- Born: Andrew Charles Pinsent 1966 (age 59–60)

Ecclesiastical career
- Religion: Christianity (Roman Catholic)

Academic background
- Alma mater: Merton College, Oxford; Pontifical Gregorian University; Saint Louis University;
- Doctoral advisor: Eleonore Stump

Academic work
- Discipline: Theology
- Sub-discipline: Philosophy
- Institutions: Harris Manchester College, Oxford; Athenaeum of Ohio;

= Andrew Pinsent =

Fr. Andrew Pinsent (born 1966) is professor of theology and philosophy at the Athenaeum of Ohio in Cincinnati, Ohio, and a Catholic priest of the Diocese of Arundel and Brighton in England. Until 2024, he was Research Director of the Ian Ramsey Centre for Science and Religion, part of the Faculty of Theology and Religion at the University of Oxford. He was also a Research Fellow at Harris Manchester College, Oxford.
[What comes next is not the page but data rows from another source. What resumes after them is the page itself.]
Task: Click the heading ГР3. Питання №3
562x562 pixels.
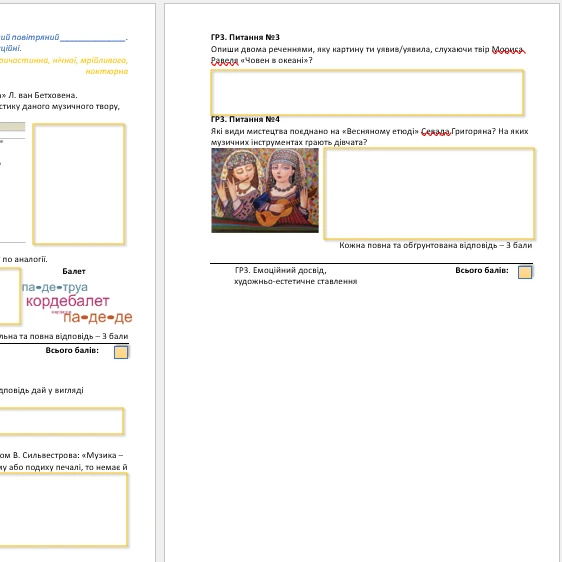Action: (x=245, y=37)
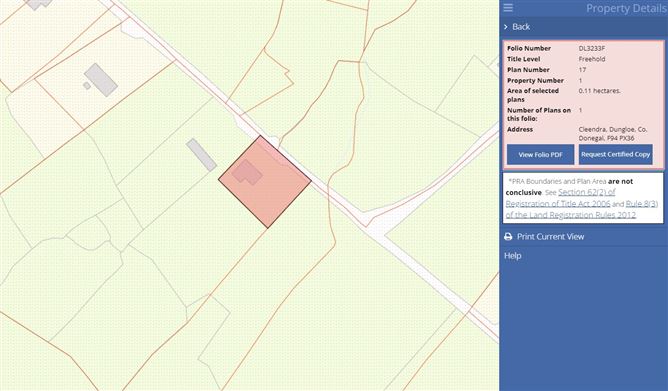Image resolution: width=668 pixels, height=391 pixels.
Task: Click the Property Details panel title
Action: (626, 8)
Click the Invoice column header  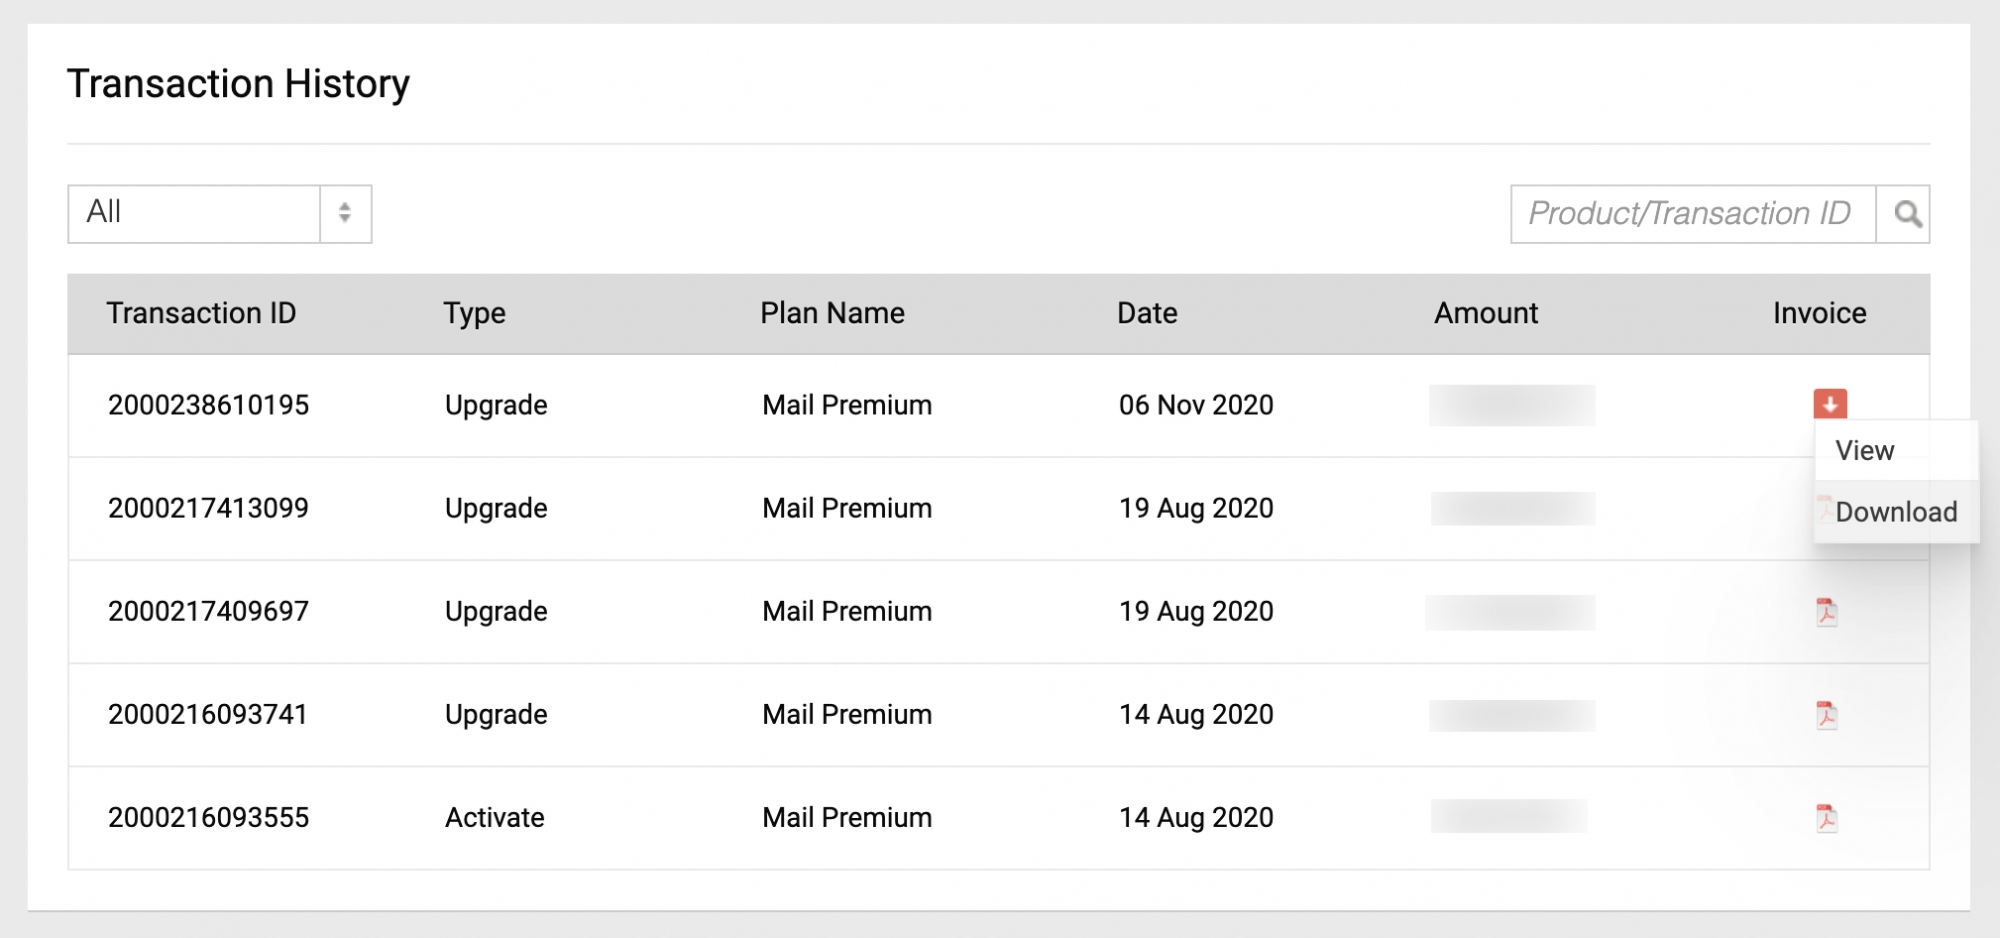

A physicist by training, Pinsent was involved in the DELPHI project at CERN, and co-authored 31 of the collaboration's publications. A focus of his current research is the application of insights from autism and social cognition to "second-person" accounts of moral perception and character formation.

In 2017, he signed a document along with a number of other clergy and academics labeled as a "Filial Correction" of Pope Francis.

==Education and career==
Pinsent has a degree in physics and a D.Phil. in high-energy physics from Merton College, Oxford. He also has three degrees in philosophy and theology from the Pontifical Gregorian University in Rome, and a Ph.D. in philosophy from Saint Louis University.

A member of the United Kingdom Institute of Physics and a tutor of the Maryvale Institute in Birmingham, Pinsent has been interviewed for various media, including the BBC and EWTN, on issues of science and faith. He has also written for the Catholic Herald, who identified him as a prominent young Catholic. His most recent book is The Second-Person Perspective in Aquinas’s Ethics: Virtues and Gifts (2012). Besides academic publications, he is a co-author of the Evangelium catechetical course and the Credo, Apologia, and Lumen pocket books.